** BEGIN Page text **

Gateway Arts

  

Gateway Arts, in Brookline, Massachusetts (just outside of Boston) is one of the largest and, arguably, the oldest progressive art studio in the country, originally founded in 1973 (just prior to the 1974 creation of Creative Growth by Katz in Oakland). Whereas the Katz west coast programs closely resembled the model we consider most progressive for a fine arts program from their inception, Gateway grew into this model over time and continues to do so. Today Gateway is an exicting and important program, home studio to many great arstis including Roger Swike (who was included in “Mapping Fictions” at The Good Luck Gallery), Joe Howe (recently noticed by Matthew Higgs for a potential solo show at White Columns) Yasmine Arshad, Michael Oliveira  and many, many, others. The studio currently provides workspace and facilitation to over 100 artists.

Gateway was initially founded in direct response to a deinstitutionalization initiative (then named “Gateway Crafts”) as a weaving and ceramics studio for 10 individuals. Over the past 43 years, the program has grown, evolved, and maintained an effort to stay in touch with progressive ideas. A detailed history of Gateway and their relationship to the emerging progressive art studio movement is detailed in the essay “Outsider Art: the Studio Art Movement and Gateway Arts” by Rae Edelson, who has been the program’s director since 1978.

Yasmin Arshad, Untitled, marker on paper, image courtesy Gateway Arts

Gateway’s rich history is evidenced in their exceptionally dynamic approach to every aspect of what they do - the populations they support, the kind of art created, and methods they implement to promote and sell artists’ work. Even as they participate in fine art exhibitions at high level galleries, craft continues to be an important part of their program in a way that may be somewhat subversive to traditional ideas of fine art. More effectively than any other progressive art studio in the country, Gateway sells handmade craft objects in their own retail store, while also supporting the professional fine art careers of several of their artists.

The studio (a space they have been using since 1980) is separated into several sections, each of which is lead by a staff facilitator; artists rotate among the various work spaces from day to day on a regular schedule. This approach is conducive to (or strongly encourages) artists to work in a wide range of media. This isn’t uncommon, many studios have workspaces for various uses, usually based on media (ceramics, printmaking, sculpture, etc.). Gateway has an exceptionally large number of spaces, providing a wider range of ideas, which have come into being over a long period of time and aren’t necessarily defined by media in the typical sense.

** END Page text **
** BEGIN Given information **

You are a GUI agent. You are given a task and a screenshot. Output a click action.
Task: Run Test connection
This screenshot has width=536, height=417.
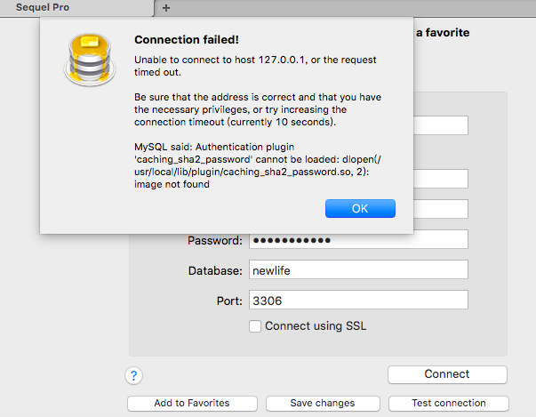pyautogui.click(x=449, y=403)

** END Given information **

| Work instructions |
• A. From the Gateway Arts text, extract the stretch from "The studio (a" through "the typical sense.".
• B. In the Gateway Arts text, for how many individuals was the original weaving and ceramics studio founded?
• C. Proceed with the Gateway Arts text, picking up after its final sentence.

| Results for each task |
• A.
The studio (a space they have been using since 1980) is separated into several sections, each of which is lead by a staff facilitator; artists rotate among the various work spaces from day to day on a regular schedule. This approach is conducive to (or strongly encourages) artists to work in a wide range of media. This isn’t uncommon, many studios have workspaces for various uses, usually based on media (ceramics, printmaking, sculpture, etc.). Gateway has an exceptionally large number of spaces, providing a wider range of ideas, which have come into being over a long period of time and aren’t necessarily defined by media in the typical sense.

• B. 10 individuals.

• C.
Gateway’s main studio includes workspaces for “Pottery”, “Folk art”, “Fabric”, “Paper, “Weaving”,  and “Art Making”; in addition to the main studio, “Studio A” provides various creative supports and resources for those with psychiatric disabilities. Each area has a supervisor/facilitator who specializes in its respective media and each artist has a weekly schedule that determines which area they work in daily. A potential problem with this complex structure is that it could distract from an artist’s ability to develop a consistent, independent method of working within any one medium. An artist like Roger Swike, however, demonstrates that Gateway leaves room for artists with a well developed vision to operate independently from this structure when they’re prepared to do so.  While Roger may sometimes dabble in other media if he chooses to, he’s free to engage with his own practice of working on paper, that he has developed over the course of his long career with Gateway.

Learning to understand the unlimited potential value of a work of art is an important aspect of being an artist, and an important concept for progressive art studios to endeavor to communicate to their artists. Intuitively, one might imagine that the creation of lower value craft objects in the same space as fine art may undermine the studio’s ability to communicate that concept (and uphold that principle). For many programs, the fine art standard is considered to be directly in conflict with craft for this exact reason. Craft in Gateway’s studio, however, is rooted in a tradition of understanding craft as art on a higher level. Artistic director, Steven De Fronzo explains that during Gateway’s formative years in the 80s, the creative community in the Boston area embraced craft as an alternative to an art world that felt inaccessible, or elitist. In this way, craft was akin to the outsiderism of the time.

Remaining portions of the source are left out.